Zur Straße hin hat die Fassade einiges an Putz eingebüßt, dafür ist der Boden noch immer mit den alten Platten und einem Mosaik aus der einst berühmten Rakonitzer Werkstatt ausgelegt. Er lässt ahnen, welch gediegenen Eindruck das 1870 erbaute Gebäude den Passagieren vermittelte, als der Ort noch Michelob hieß und ein lungenkranker Dichter hier am Abend des 12. September 1917 ankam, um sich im nahen Dorf Zürau zu erholen und über seinen Weg klar zu werden.
Er hatte vier Möglichkeiten
Warum ausgerechnet Zürau? „Liebe Ottla“, schreibt Kafka seiner Lieblingsschwester am 29. August 1917 aus Prag, „ich habe vier Möglichkeiten“, nämlich um sich von dem Blutsturz zu erholen, den er in der Nacht vom 10. auf den 11. August erlitten hatte: ein deutliches Zeichen seiner Lungentuberkulose, an der er sieben Jahre später sterben sollte.
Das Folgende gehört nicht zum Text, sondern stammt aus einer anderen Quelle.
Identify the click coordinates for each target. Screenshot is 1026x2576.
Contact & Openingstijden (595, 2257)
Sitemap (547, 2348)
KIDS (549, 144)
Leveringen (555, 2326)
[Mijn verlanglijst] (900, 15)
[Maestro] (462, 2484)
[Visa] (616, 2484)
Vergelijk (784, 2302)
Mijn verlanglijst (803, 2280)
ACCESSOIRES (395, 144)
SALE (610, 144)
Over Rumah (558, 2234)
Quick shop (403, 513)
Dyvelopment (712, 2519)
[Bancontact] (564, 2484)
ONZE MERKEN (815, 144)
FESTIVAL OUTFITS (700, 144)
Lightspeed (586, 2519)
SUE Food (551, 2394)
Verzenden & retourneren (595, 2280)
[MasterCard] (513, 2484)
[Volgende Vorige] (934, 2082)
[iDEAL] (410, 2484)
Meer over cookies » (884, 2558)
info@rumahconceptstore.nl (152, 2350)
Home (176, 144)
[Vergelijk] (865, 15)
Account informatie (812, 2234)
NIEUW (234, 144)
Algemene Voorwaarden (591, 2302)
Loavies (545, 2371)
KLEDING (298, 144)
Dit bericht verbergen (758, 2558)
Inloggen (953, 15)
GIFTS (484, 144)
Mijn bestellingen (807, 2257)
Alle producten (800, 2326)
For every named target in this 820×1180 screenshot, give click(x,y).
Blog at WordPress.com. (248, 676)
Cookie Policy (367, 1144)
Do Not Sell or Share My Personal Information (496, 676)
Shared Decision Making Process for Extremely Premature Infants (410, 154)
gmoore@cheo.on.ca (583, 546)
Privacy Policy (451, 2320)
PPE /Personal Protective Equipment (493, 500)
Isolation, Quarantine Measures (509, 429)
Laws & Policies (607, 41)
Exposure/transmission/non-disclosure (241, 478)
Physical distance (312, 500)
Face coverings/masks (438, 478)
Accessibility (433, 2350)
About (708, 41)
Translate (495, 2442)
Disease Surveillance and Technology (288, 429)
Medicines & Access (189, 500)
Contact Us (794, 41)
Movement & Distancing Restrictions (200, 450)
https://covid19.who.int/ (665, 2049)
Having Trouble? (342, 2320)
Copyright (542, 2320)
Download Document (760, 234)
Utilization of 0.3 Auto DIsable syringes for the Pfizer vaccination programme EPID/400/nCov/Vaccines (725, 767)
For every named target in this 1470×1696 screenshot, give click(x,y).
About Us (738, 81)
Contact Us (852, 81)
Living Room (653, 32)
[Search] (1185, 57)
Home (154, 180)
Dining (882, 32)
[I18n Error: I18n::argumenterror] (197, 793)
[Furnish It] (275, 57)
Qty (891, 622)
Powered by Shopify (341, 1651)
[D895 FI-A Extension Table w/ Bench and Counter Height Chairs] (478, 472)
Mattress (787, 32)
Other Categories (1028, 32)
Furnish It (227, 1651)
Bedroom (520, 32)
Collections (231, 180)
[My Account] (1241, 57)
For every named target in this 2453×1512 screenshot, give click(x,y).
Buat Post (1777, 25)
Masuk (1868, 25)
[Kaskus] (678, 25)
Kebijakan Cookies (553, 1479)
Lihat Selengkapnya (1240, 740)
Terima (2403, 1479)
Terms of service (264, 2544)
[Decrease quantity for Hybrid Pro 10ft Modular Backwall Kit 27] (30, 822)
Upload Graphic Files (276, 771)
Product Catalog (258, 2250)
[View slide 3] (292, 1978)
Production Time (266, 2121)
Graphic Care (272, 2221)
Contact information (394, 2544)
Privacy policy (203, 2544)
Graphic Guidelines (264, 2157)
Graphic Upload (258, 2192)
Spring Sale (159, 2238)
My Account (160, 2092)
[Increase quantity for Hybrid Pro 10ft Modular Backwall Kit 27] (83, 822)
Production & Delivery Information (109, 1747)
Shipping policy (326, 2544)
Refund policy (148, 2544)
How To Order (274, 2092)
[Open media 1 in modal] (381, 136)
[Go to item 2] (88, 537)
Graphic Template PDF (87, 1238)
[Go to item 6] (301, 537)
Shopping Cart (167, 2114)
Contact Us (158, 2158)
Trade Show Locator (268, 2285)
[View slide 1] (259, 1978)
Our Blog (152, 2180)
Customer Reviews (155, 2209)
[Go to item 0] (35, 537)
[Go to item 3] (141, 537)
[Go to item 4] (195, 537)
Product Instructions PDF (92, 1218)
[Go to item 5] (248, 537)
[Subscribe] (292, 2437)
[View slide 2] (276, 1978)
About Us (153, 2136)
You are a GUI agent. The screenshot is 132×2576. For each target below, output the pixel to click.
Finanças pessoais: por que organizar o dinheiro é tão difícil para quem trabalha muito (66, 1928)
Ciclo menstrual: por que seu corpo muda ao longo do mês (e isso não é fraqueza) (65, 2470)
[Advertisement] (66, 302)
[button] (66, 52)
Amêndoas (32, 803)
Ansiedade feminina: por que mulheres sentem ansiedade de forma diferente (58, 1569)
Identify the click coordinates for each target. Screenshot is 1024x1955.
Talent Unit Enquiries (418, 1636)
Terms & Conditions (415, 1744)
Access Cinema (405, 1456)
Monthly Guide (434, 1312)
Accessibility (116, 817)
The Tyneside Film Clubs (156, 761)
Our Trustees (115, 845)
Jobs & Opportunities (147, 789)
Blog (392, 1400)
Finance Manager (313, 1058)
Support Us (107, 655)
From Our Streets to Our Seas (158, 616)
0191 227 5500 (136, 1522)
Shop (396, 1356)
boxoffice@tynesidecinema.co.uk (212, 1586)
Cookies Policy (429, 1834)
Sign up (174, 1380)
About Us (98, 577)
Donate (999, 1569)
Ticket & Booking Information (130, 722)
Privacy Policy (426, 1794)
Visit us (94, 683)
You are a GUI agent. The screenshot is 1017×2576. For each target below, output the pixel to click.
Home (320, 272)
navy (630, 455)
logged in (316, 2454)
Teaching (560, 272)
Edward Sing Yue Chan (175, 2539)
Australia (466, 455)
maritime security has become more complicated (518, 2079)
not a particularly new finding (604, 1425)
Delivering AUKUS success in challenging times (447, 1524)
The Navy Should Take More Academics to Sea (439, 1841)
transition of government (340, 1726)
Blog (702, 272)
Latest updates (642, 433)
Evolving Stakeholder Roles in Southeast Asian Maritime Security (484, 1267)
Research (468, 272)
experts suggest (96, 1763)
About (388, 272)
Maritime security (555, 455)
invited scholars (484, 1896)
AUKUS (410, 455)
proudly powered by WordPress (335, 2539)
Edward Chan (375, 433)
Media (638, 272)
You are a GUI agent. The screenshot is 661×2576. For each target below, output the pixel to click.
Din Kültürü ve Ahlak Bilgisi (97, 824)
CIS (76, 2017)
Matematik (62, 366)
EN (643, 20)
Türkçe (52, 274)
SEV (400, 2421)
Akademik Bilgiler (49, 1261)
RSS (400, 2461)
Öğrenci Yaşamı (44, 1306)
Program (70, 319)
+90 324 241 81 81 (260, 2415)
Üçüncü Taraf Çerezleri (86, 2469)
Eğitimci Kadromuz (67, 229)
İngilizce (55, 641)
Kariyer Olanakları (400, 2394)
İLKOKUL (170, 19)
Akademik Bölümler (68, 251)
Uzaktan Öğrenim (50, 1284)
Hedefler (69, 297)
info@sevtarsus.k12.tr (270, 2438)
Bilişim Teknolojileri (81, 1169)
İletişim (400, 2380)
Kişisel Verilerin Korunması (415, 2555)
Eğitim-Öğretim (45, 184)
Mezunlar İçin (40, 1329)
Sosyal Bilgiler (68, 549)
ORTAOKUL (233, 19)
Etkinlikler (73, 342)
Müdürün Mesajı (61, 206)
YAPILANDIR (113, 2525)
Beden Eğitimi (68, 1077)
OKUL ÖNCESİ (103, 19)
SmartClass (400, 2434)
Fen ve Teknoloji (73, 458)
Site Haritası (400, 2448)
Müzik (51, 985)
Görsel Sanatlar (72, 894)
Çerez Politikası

Eine dieser vier Möglichkeiten ist Zürau, wo seine Schwester seit Kurzem einen Hof bewirtschaftet, der ihrem Schwager Karl Hermann gehörte – „nicht fremd, nicht eigentlich schön, aber mit Dir und vielleicht Milch“, fasst Kafka Ottla gegenüber die Vorzüge ihres Wohnorts zusammen.
Also Zürau. „Für 8–10 Tage“ möchte Kafka dorthin reisen, geblieben ist er dann mit kurzen Unterbrechungen mehr als sieben Monate. Tatsächlich kann man sich kaum bessere Orte vorstellen, um aus der Welt zu verschwinden und doch an ihr teilzuhaben, wenn man das will. Der Weg von Měcholupy führt durch das Hopfengebiet rund um die dafür berühmte Stadt Žatec (zu Kafkas Zeit: Saaz), übermannsgroße Pflanzen, dicht an dicht, die Ernte ist harte Arbeit, und Ottlas labiler Bruder wartet lieber mit seinem Kommen, bis das erledigt ist. Der Schnellzug braucht 1917 von Prag zwei Stunden bis Michelob, der Personenzug dreieinhalb.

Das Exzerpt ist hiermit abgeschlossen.